TASK DETAILS:
Return each line below holding the string "screenshot".

THE INPUT:
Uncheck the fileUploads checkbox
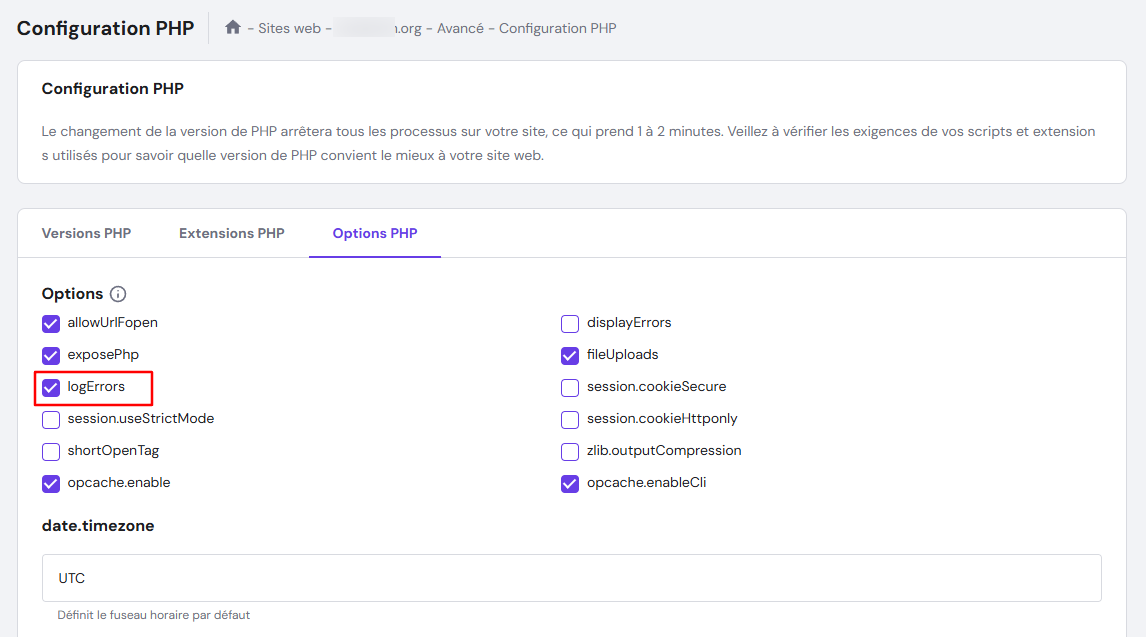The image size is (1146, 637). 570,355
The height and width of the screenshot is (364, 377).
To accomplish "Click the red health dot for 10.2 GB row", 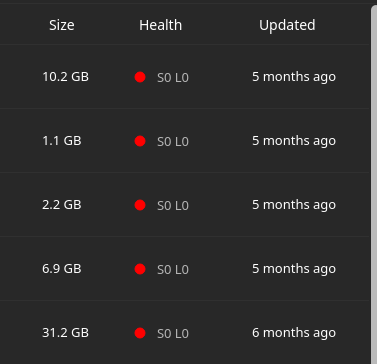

---

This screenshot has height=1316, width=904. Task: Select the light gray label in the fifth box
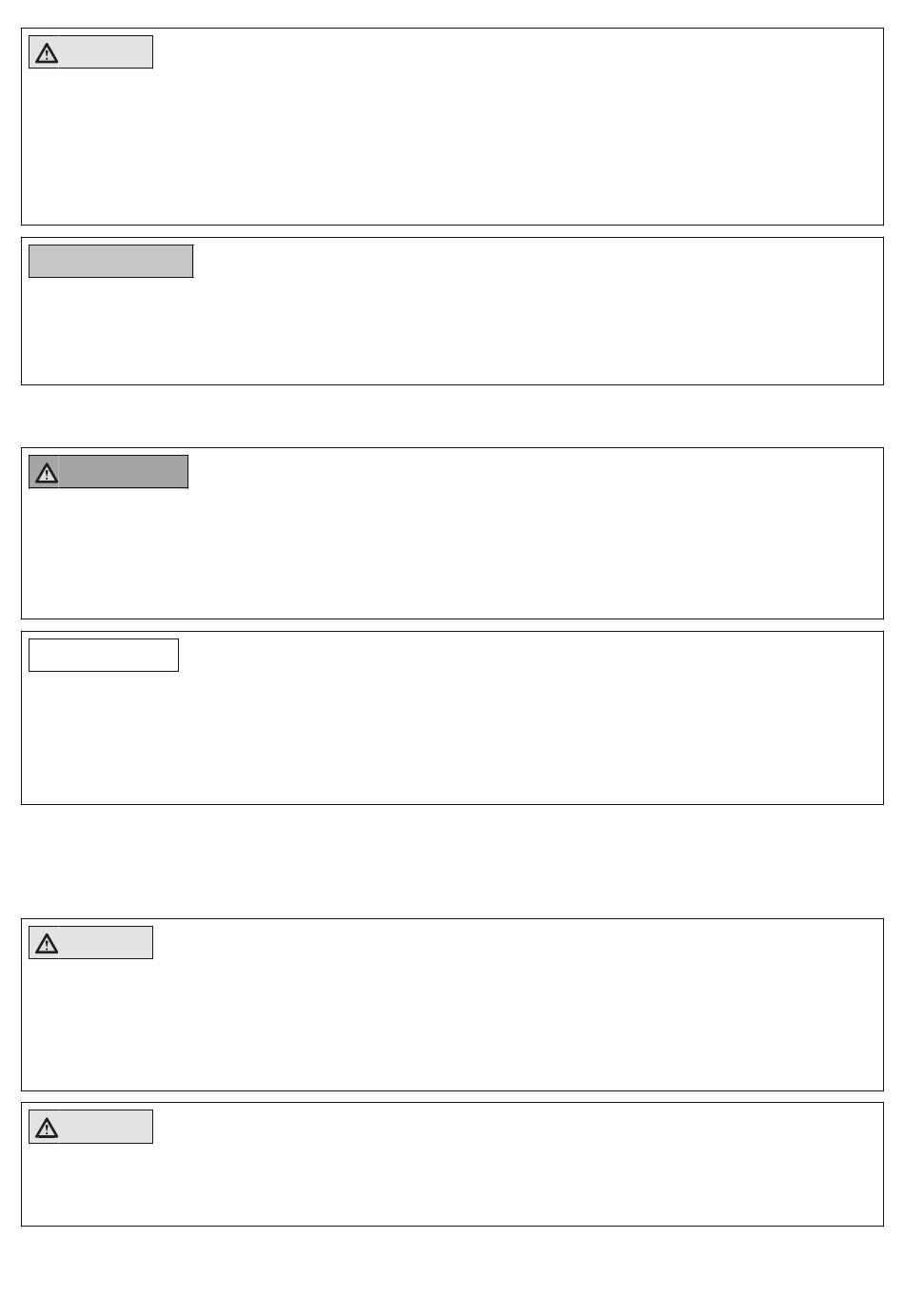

RESPONSE TO THIS EXERCISE:
The height and width of the screenshot is (364, 377).
This screenshot has height=1316, width=904. Task: Select the light gray label in the fifth box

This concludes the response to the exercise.